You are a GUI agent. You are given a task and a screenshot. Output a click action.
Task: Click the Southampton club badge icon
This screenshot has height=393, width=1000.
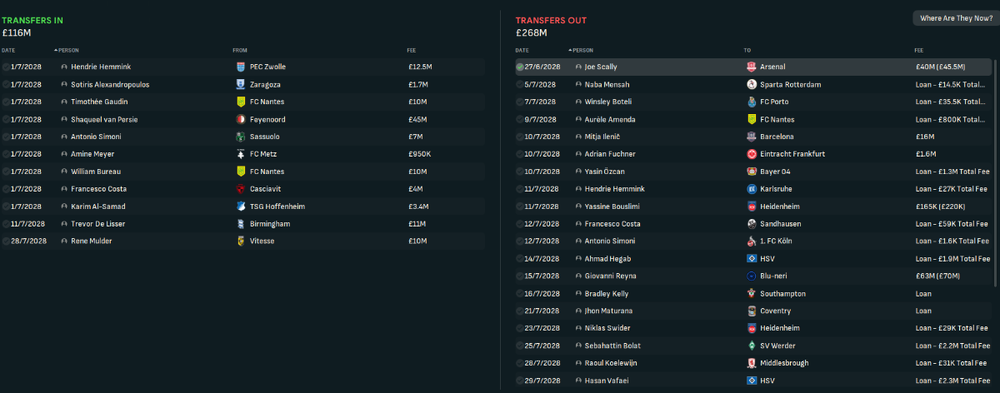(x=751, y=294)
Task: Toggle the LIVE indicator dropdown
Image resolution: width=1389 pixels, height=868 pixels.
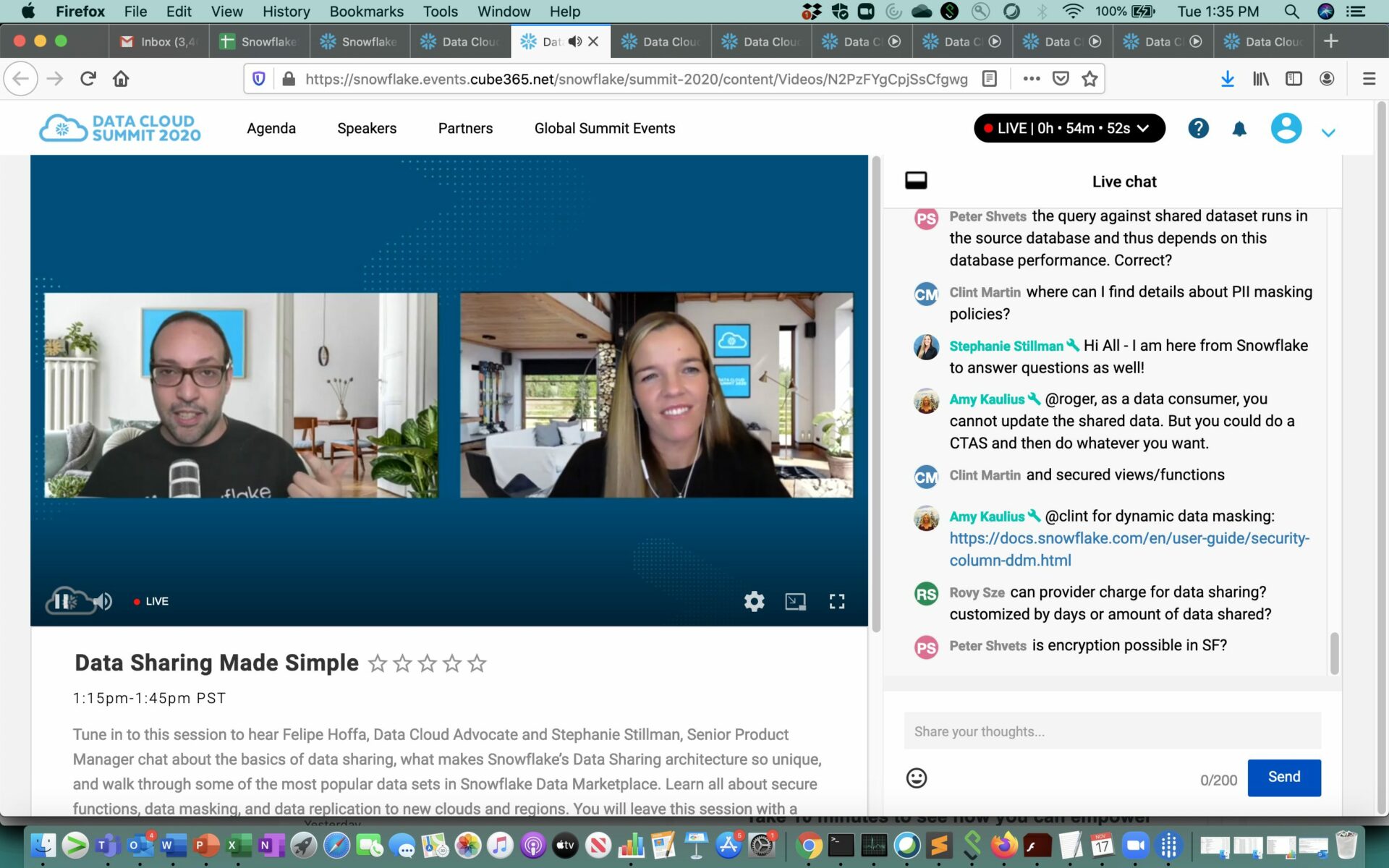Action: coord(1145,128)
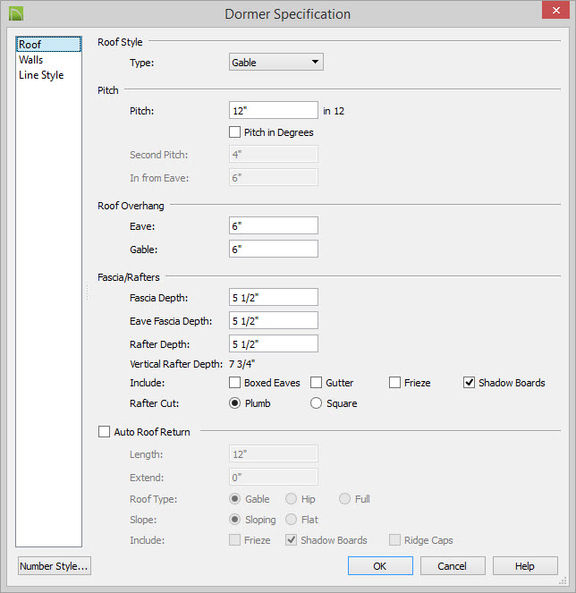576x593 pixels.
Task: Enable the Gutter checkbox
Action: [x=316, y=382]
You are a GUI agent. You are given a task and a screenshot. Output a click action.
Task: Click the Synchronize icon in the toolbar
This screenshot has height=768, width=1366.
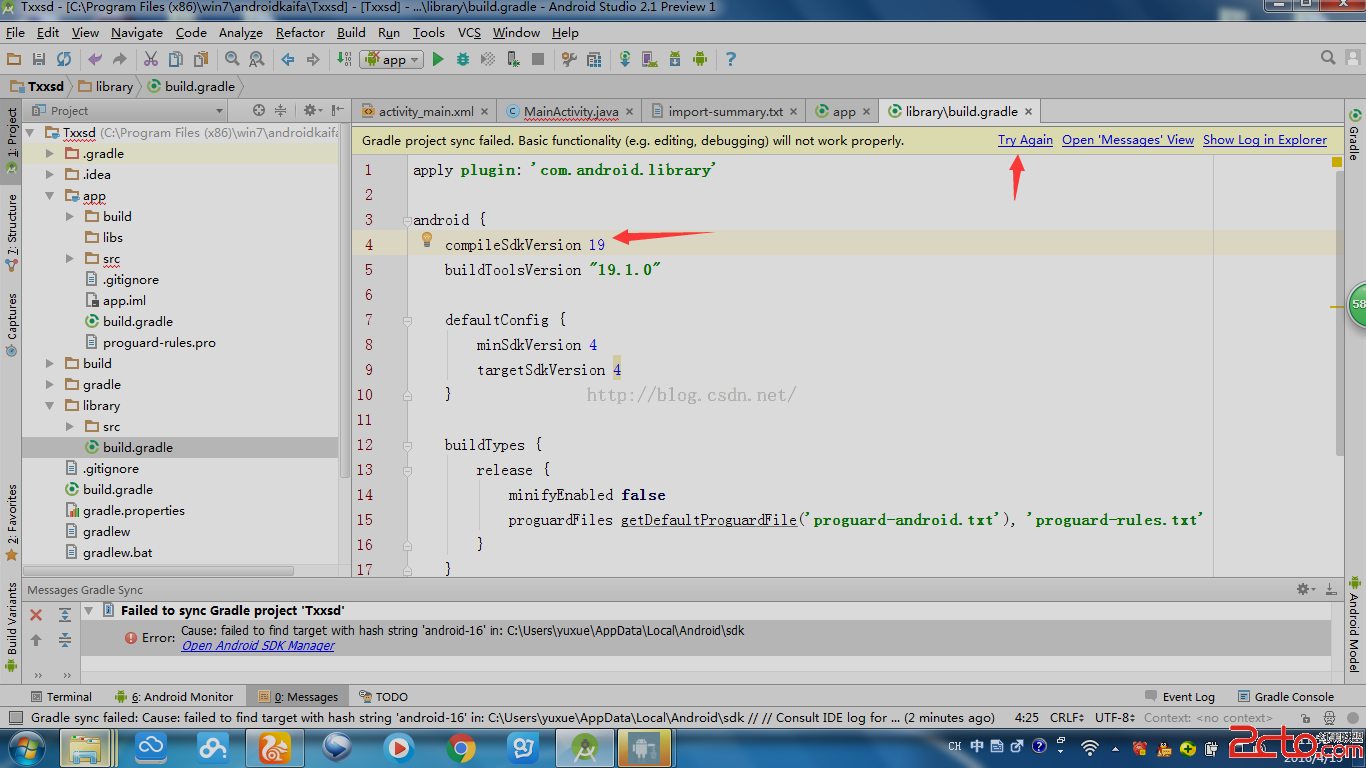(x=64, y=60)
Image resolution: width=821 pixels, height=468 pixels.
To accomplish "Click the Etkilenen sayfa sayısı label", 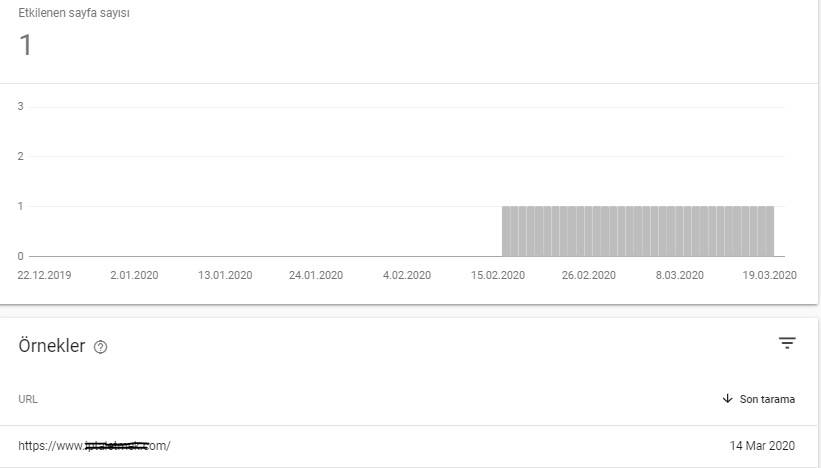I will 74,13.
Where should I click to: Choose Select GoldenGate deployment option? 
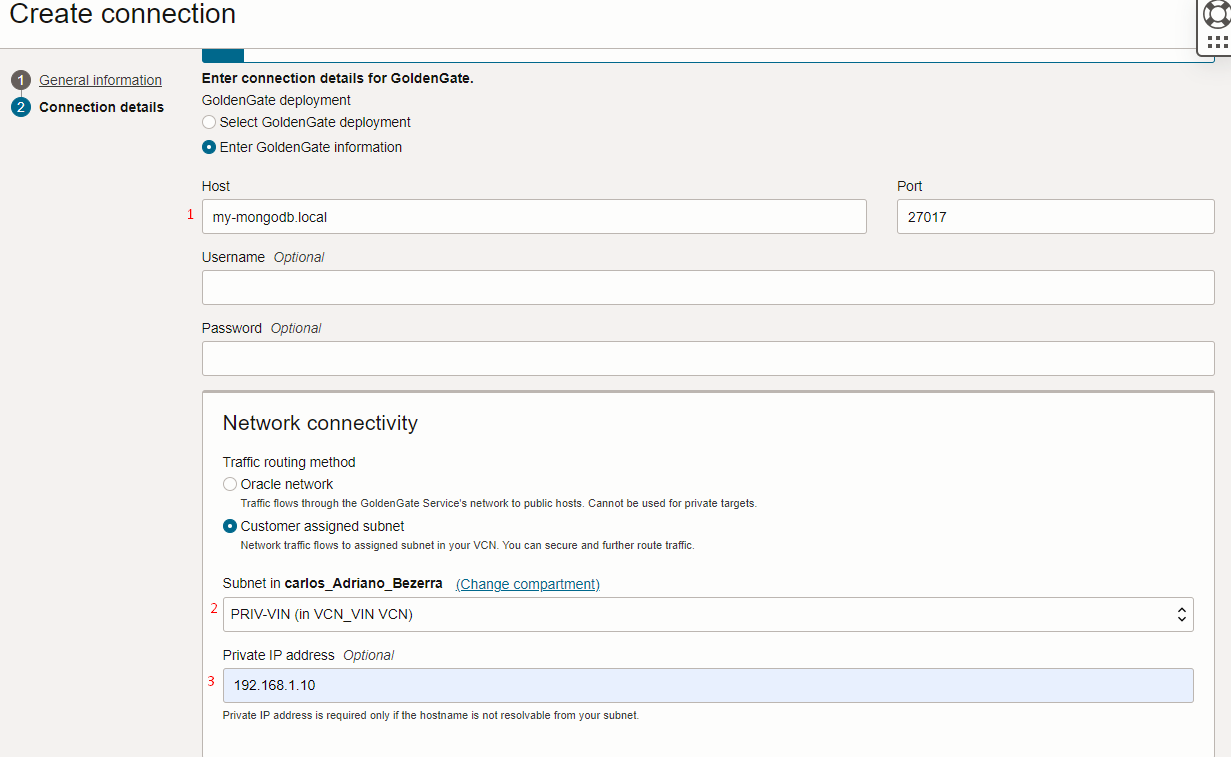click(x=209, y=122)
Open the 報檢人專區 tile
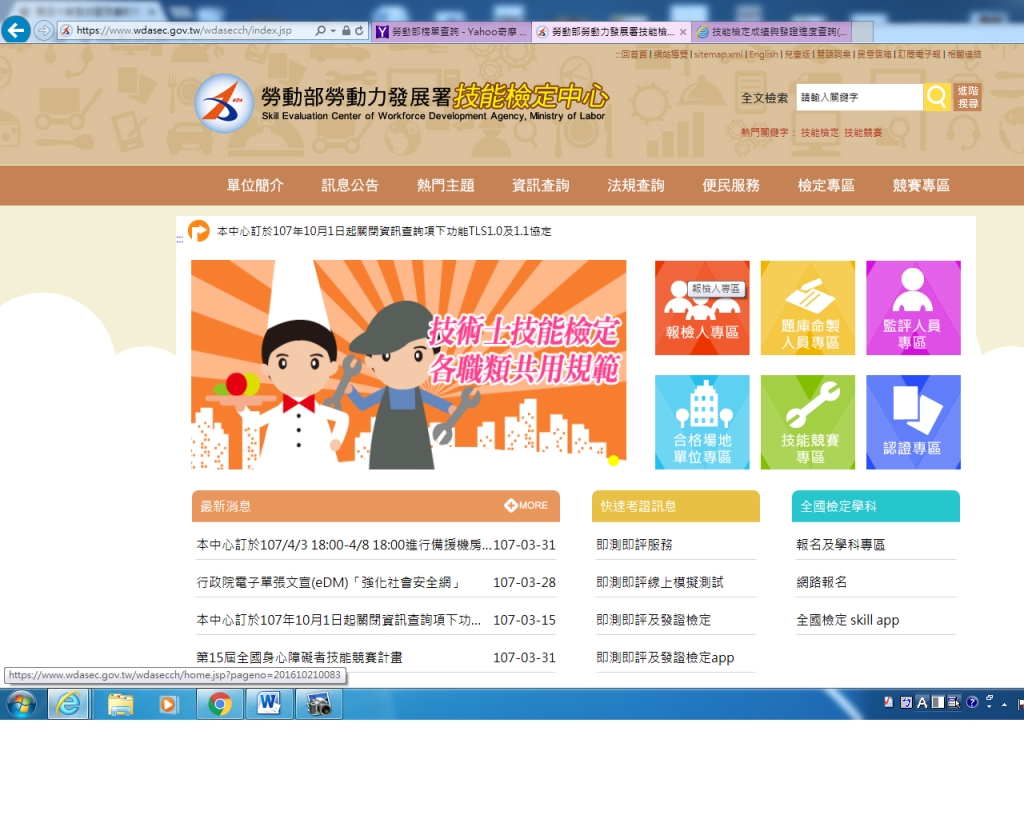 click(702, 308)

######

● The task
Your answer must be an exact copy of the lines from the start of the entries through the line with "Task: Toggle the LIVE indicator dropdown", with no pictures.

● Expected answer
You are a GUI agent. You are given a task and a screenshot. Output a click action.
Task: Click the Southampton club badge icon
This screenshot has height=393, width=1000.
(x=751, y=294)
Task: Toggle the LIVE indicator dropdown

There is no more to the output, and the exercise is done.